When it came to stop nine, the girl slipped her finger between two pages and swung her own legs right so that the redhead had to step over her plastic bags as she made her way back to the stairs. The girl smiled apologetically as the redhead lurched, her black bag swinging violently from her fingers as the bus driver halted at her chosen bus stop. As she made her way down to the bottom deck and waited for the doors to open her thoughts were full of her destination.

As the doors swung open the redhead shifted the black bag to her left hand and glanced right as she stepped onto the pavement. She walked up the road with purpose, paying no heed to the passengers who were disembarking with her. She turned left, then left again, before spotting the shopping centre. Groups of teenagers stood outside the doors, two of them smoking, all of them talking. The redhead walked past couples and families, holding more plastic bags and pushing more buggies, as she walked into the mall. She knew where the best toilets in this place were. Up the escalator, near the food hall, in the Ladies’ with the biggest baby-changing facilities. Screaming children and hand dryers everywhere. She took her time changing so that when she emerged, a short brunette with a black bag that seemed too heavy for her frame, the harassed mothers who had been changing their children when she entered the cubicle had gone and those that had taken their place barely gave her a glance.

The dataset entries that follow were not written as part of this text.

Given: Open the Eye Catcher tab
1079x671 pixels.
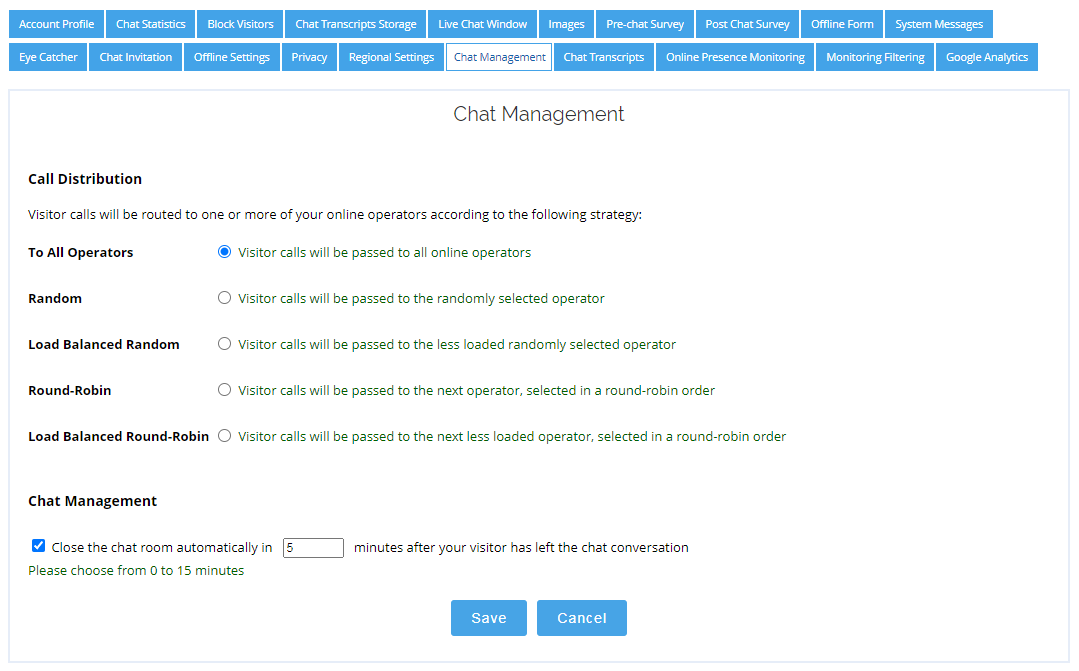Looking at the screenshot, I should (47, 57).
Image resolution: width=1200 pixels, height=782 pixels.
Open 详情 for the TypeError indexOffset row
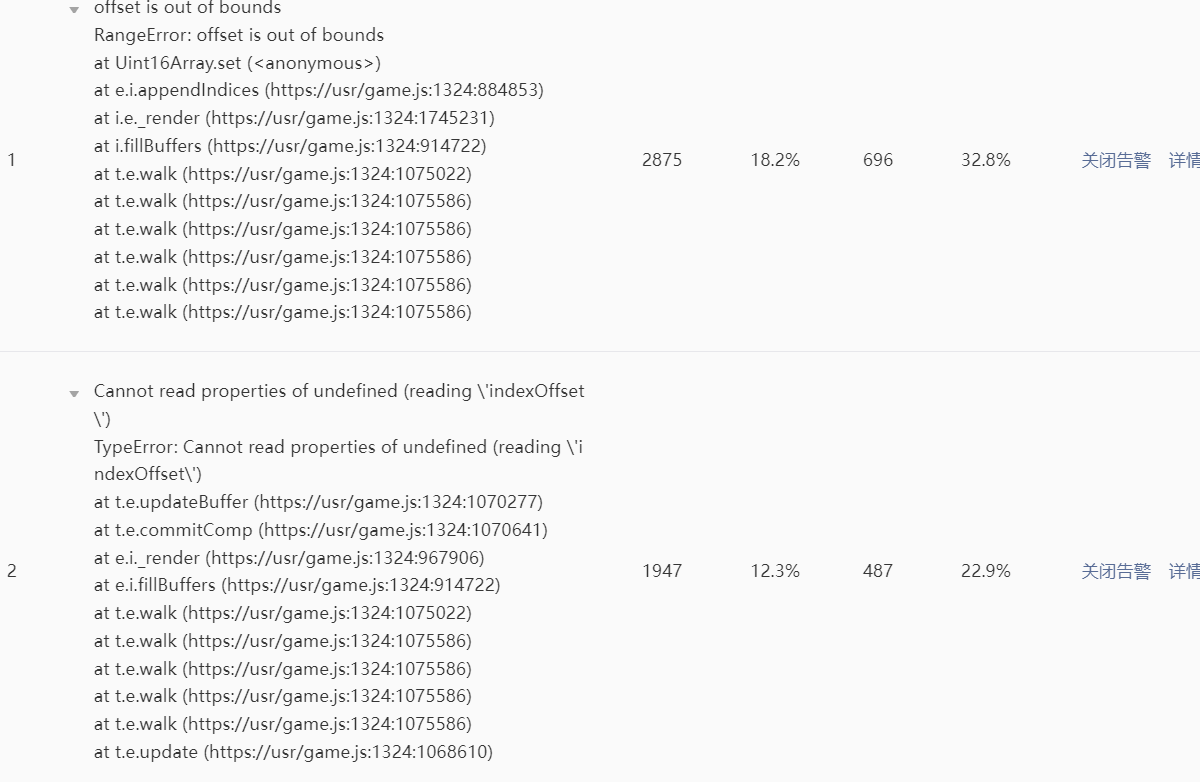[x=1184, y=571]
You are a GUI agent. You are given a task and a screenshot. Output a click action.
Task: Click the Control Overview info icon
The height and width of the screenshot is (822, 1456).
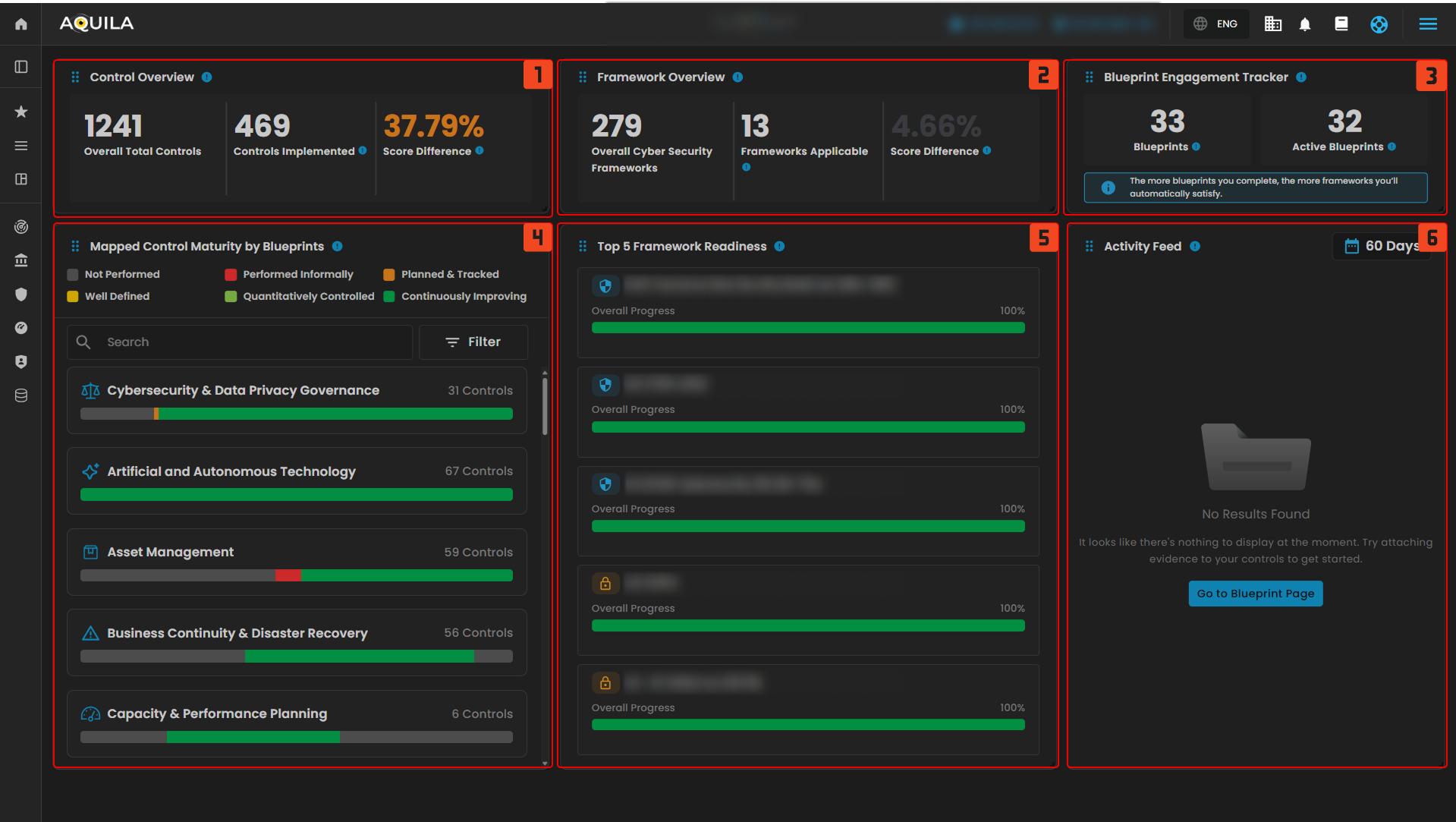(206, 77)
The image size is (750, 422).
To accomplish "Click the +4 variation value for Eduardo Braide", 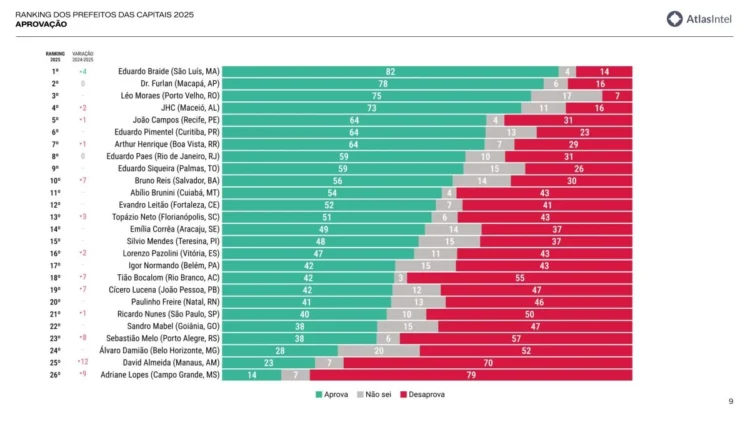I will (83, 72).
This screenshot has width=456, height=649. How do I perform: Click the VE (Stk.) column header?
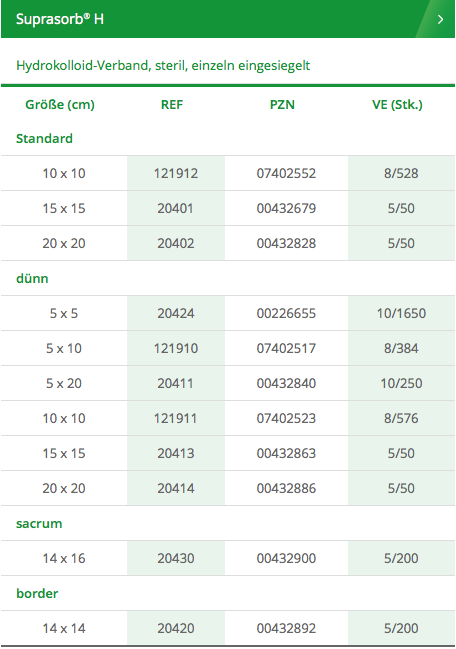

The brunette walked purposefully back down the escalator towards the mall’s double doors. Went immediately right upon vacating. Headed towards the main road, where she crossed at a pedestrian crossing and turned right. Up the main road, left again, then the first right into a large housing estate. Her house was in a small cul-de-sac, a seven-minute walk from the main road. She opened the front door and titled her head to absorb the familiar sounds of the house. The ticking of the clocks. The creak of the floorboards. Nobody else was home.

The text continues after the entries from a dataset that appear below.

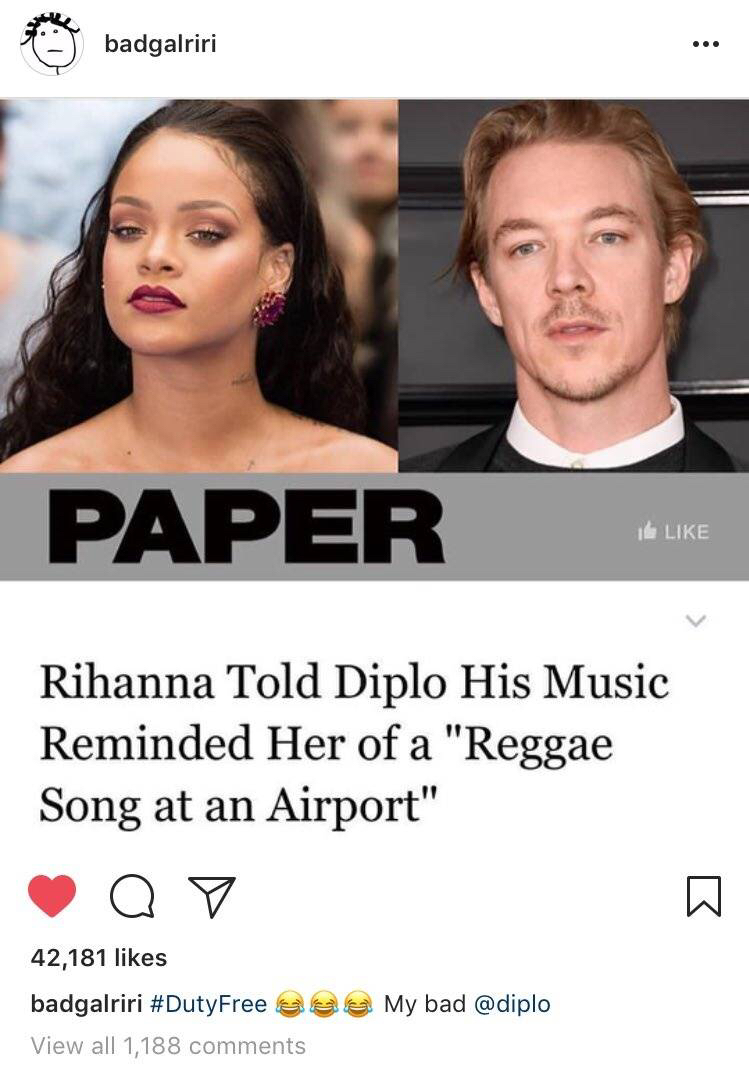Tap the My bad caption text
Image resolution: width=749 pixels, height=1073 pixels.
pos(424,1004)
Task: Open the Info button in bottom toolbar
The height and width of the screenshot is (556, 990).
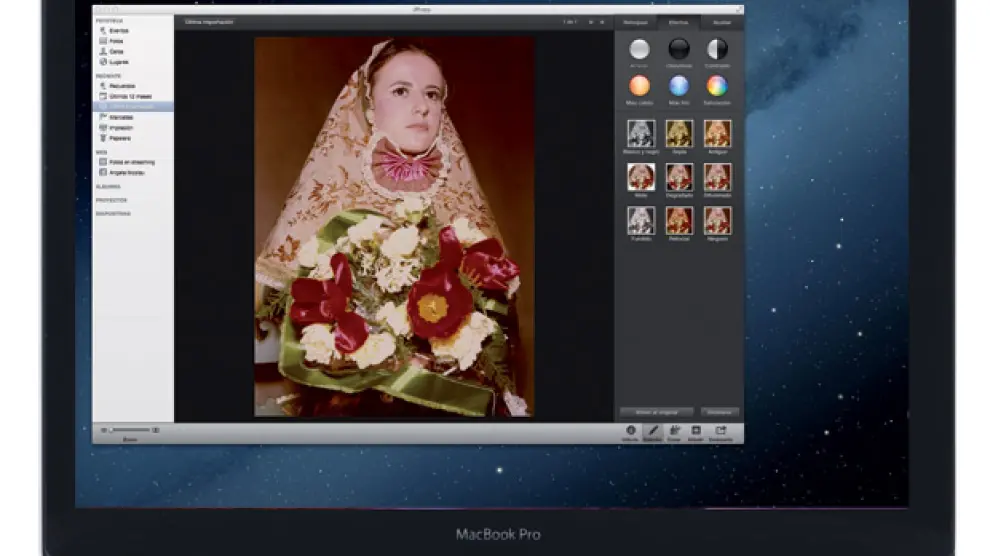Action: (630, 431)
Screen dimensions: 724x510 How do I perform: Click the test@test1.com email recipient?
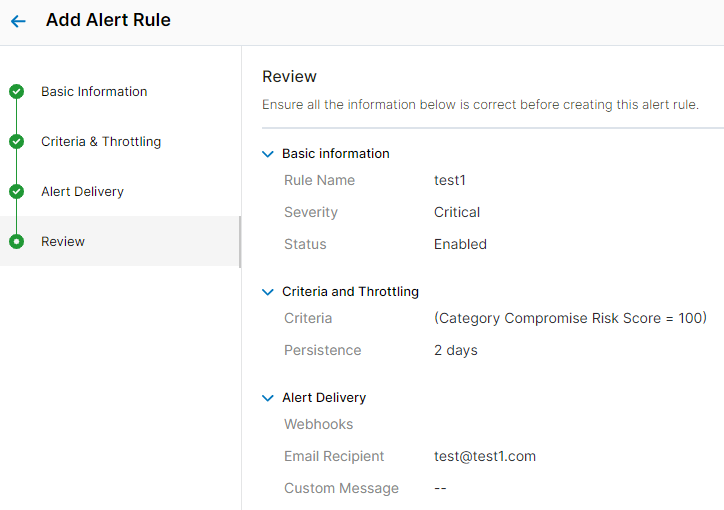click(484, 457)
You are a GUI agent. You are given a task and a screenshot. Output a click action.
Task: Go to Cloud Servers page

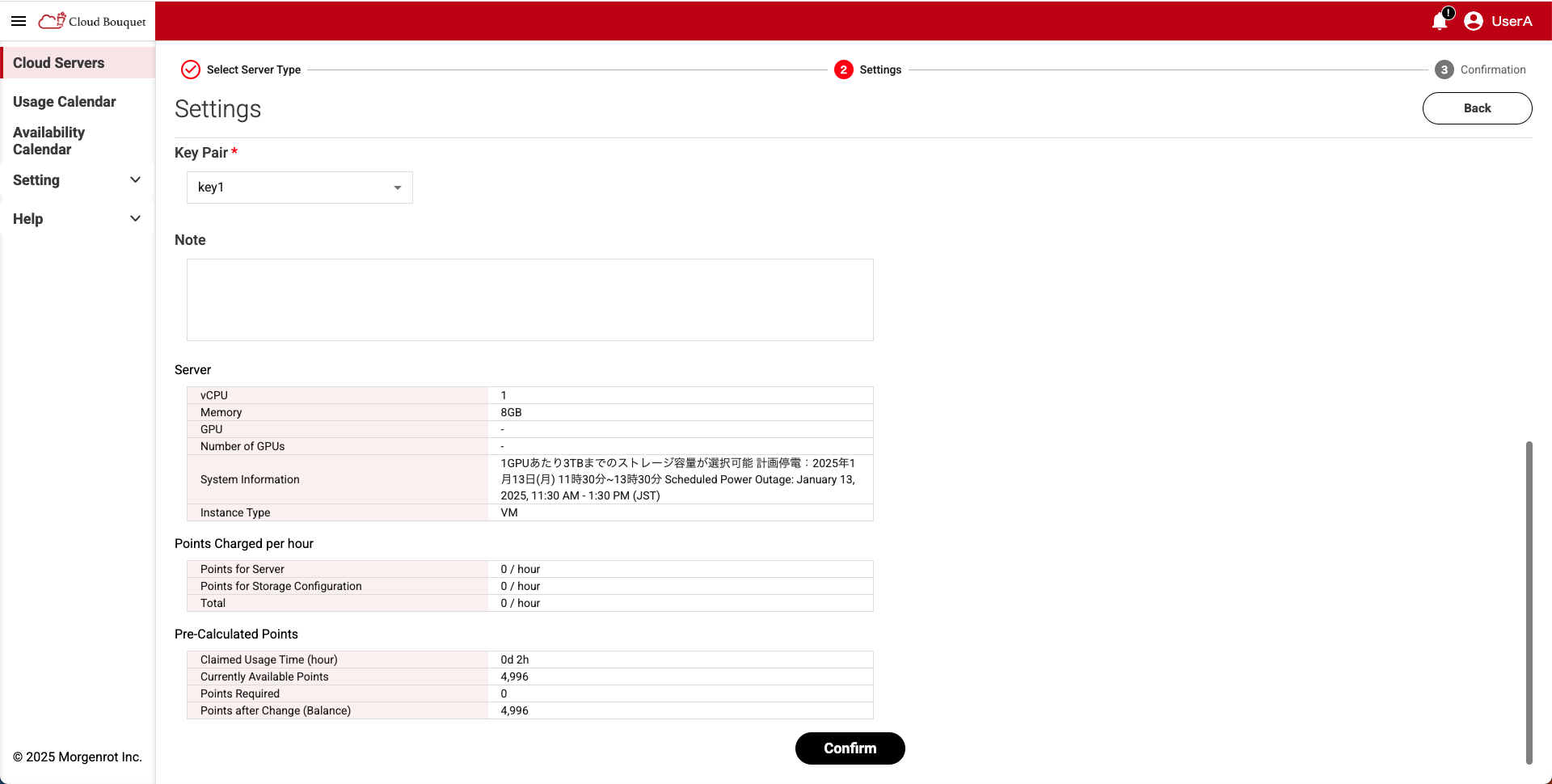[59, 63]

She walked up the stairs and into the master bedroom. Kicked off her shoes and pulled off her jumper. Hoisted the black bag onto the bed and opened it. From the bag’s main compartment she pulled three wallets, two mobile phones, a digital camera, a silver bracelet and a crumpled ten-pound note. Not a bad collection, she thought, turning the digital camera on. Photos of someone’s holiday, a young girl of about sixteen with her parents and what she presumed was a friend, or maybe a sister. The silver bracelet had a loose clasp and two charms attached to it. She flipped one of the phones open to see a screen-saver of a young man with a girl – one of those photos you take yourself at arms’ length. In one of the wallets she found a photo driving licence, giving the full name and address of the man she recollected single-handedly lifting his son’s buggy onto the bus.

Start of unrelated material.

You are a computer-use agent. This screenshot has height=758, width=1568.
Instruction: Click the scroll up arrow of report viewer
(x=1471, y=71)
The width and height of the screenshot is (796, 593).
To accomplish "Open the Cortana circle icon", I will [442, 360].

It wasn’t long before she heard a car pull into the drive downstairs, felt the atmosphere of the house shift slightly. She packed up the things, unhurried, and put them back in the black bag, which she stowed on the top of the largest of the wardrobes. She heard the front door open and the noise of the children rushing in before his voice, pleasant, calling her name. “Are you in, Jen?”

She smiled and walked to the stairs. “Present and correct,” she said, as she descended to the hallway.